**Stored records**
-*-
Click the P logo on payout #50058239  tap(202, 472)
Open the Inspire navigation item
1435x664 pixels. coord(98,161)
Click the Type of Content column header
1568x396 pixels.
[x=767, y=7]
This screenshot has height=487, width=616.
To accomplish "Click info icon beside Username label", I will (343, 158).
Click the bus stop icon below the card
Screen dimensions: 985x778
-*-
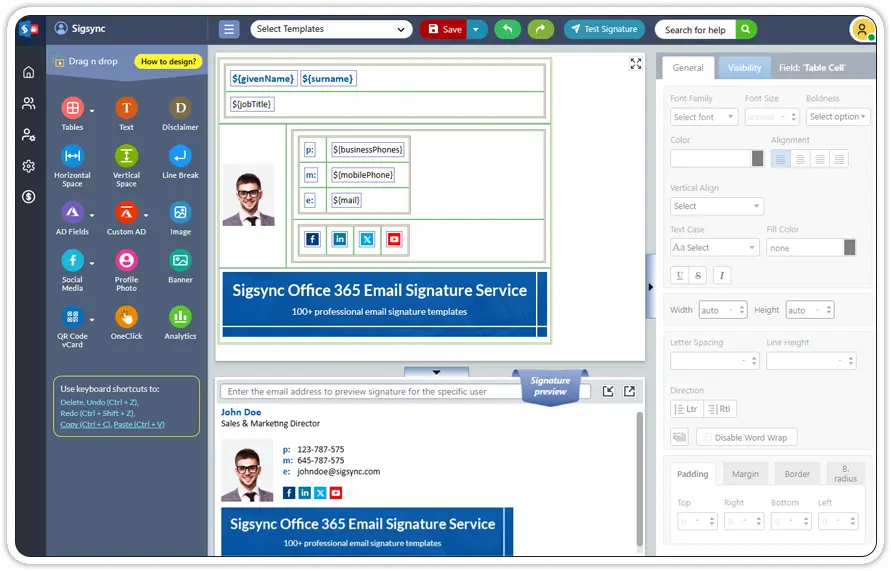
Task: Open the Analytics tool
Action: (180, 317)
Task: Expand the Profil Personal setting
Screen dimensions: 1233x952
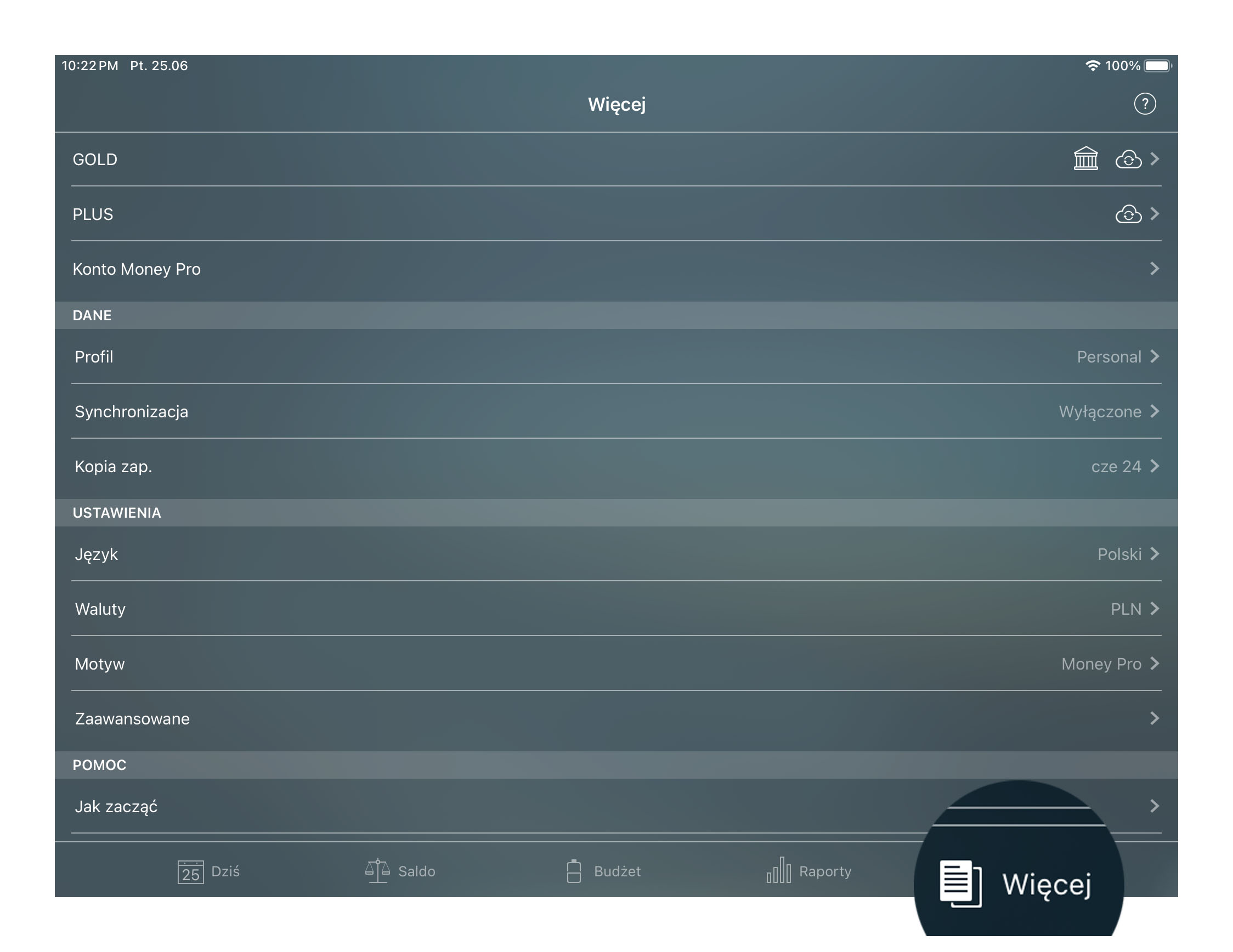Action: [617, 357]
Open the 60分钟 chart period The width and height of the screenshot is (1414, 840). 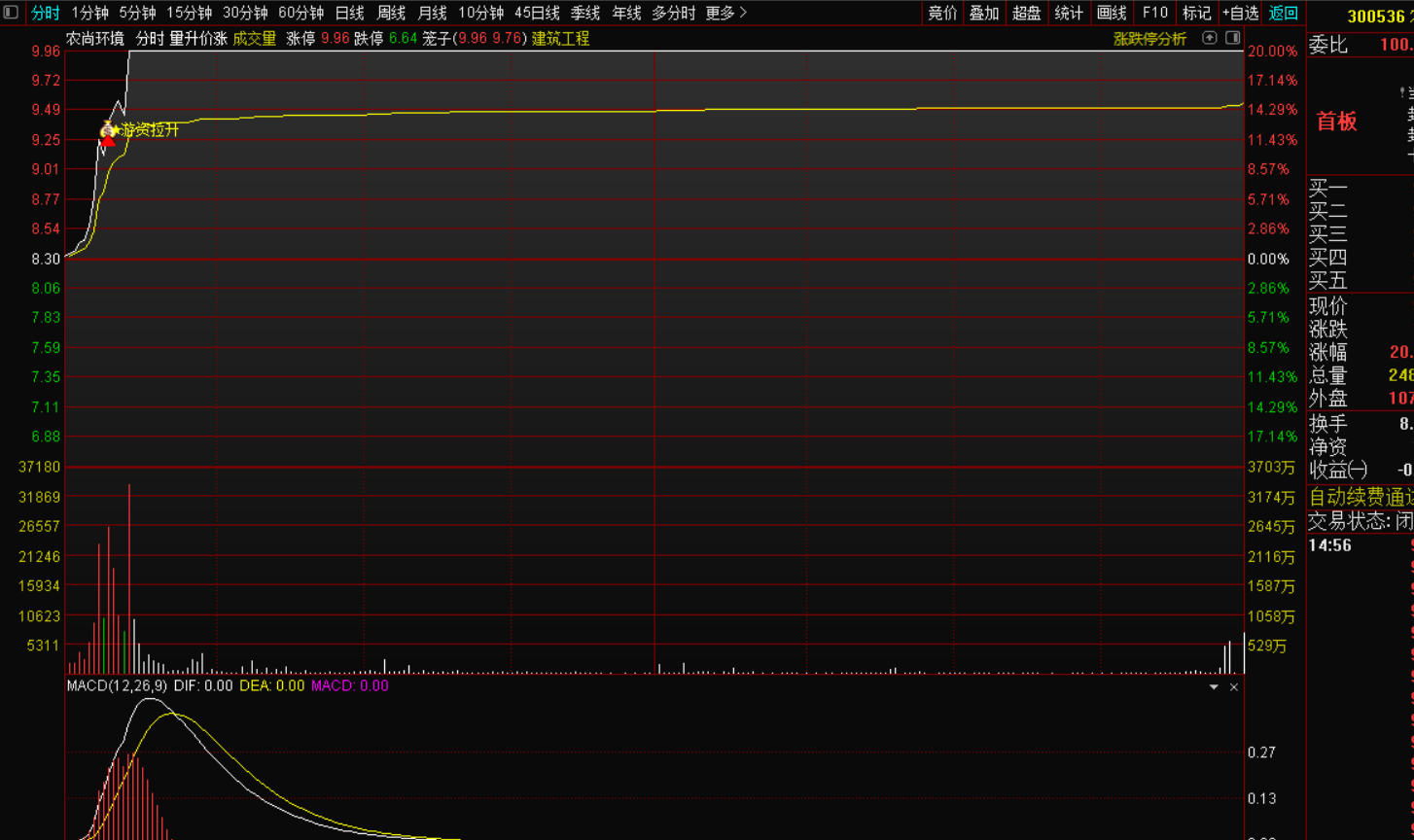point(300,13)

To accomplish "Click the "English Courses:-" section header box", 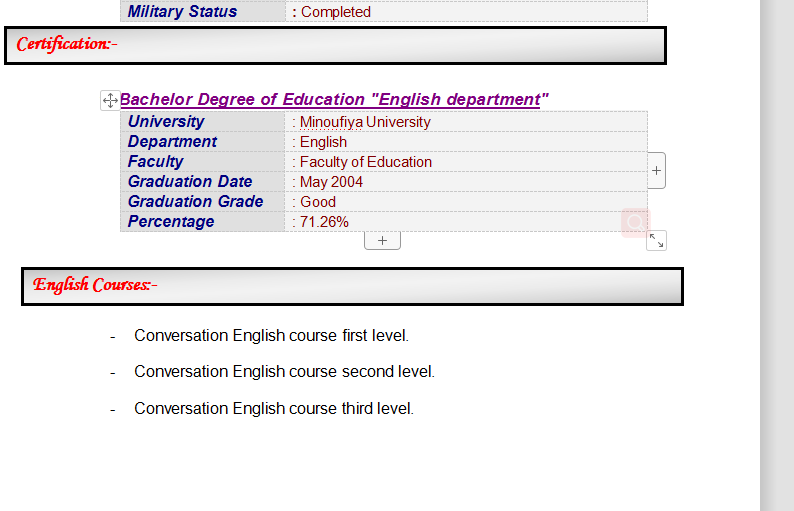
-*-
**TASK DIRECTIONS**
Of the entries above, transcribe exactly those lines that fall between the line containing "Click the P" and the line containing "Screen dimensions: 985x778", together with those two lines.

**ANSWER TO THE PROBLEM**
Click the P logo on payout #50058239  tap(202, 472)
Open the Inspire navigation item
1435x664 pixels. coord(98,161)
Click the Type of Content column header
1568x396 pixels.
[x=767, y=7]
This screenshot has height=487, width=616.
To accomplish "Click info icon beside Username label", I will (343, 158).
Click the bus stop icon below the card
Screen dimensions: 985x778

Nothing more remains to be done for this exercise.